Have someone in the field, a professor or advisor, and your Career Services Career Coach review and edit your personal statement. Leave time for rewriting and editing

December

Complete and submit all applications, keeping a copy of every section for your records. Verify that your recommendations have been sent

January

Focus on financial aid—fill out the FAFSA online and look into private loans, grants, and fellowships

April

Celebrate your acceptances. Appeal the aid package (or apply for alternative loans) if the amount the school offers you doesn’t meet your financial needs

Perhaps the most important issue regarding preparation for graduate school is to understand that being passive will not produce results—action is required. The following list identifies areas of consideration in making this important decision. Start checking off as many of these items as you can, and you’ll find yourself on the way to successfully preparing for graduate school.

Step 1: Should I go to graduate school?

I want to:
  • advance my career.
  • take my career in a different direction.
  • earn a higher income.
  • become an expert in my field.
  • pursue my love of learning.
  • learn in a challenging and stimulating environment.

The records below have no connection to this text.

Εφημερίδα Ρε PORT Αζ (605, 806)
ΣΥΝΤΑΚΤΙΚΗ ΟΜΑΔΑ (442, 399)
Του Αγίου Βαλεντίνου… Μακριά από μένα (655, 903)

Step 2: Is this the right time for me to attend graduate school?

I have considered the:
  • cost and the need for financial aid or support from my family or employer.
  • potential loss of income if I attend school full-time or part-time while working.
  • need for sustained hard work and mental exertion.
  • possibility of needing to relocate for school if it means a better program.
  • effects of school on my family and relationships.

Step 3: Choosing the right school.

I have:
  • investigated the research interests I may want to pursue.
  • spoken to professionals in the field who know about the different programs I could choose.
  • researched the reputation of the department and professors I would be studying under.
  • considered the cost of attending this school.
  • discussed financial aid options with a graduate school program advisor.

Step 4: Visiting campuses.

While on campus I:
  • visited the department and the campus to get a feel for the school.
  • spoke with students in the program to get their impressions.
  • met with key professors to evaluate them and let them evaluate me.
  • explored the surrounding area in which I will be living.
  • visited Career Services to identify potential employers/career options.

Step 5: Graduate school applications.

I have:
  • completed the necessary tests (GRE, GMAT, LSAT, MCAT, etc.) and submitted my scores.
  • arranged for and obtained the necessary letters of recommendation.
  • written the required essays (personal statements, etc.) and have them edited several times.
  • completed the necessary application forms.
  • ordered and sent undergraduate transcripts.

Step 6: Paying for graduate school.

I have:
  • researched institutional funds such as scholarships, grants, loans, and part-time employment.
  • investigated teaching and/or research assistantships.
  • applied for federal loans such as the Federal Stafford Loan.
  • completed my FAFSA form.
  • investigated private loans through financial institutions or other agencies.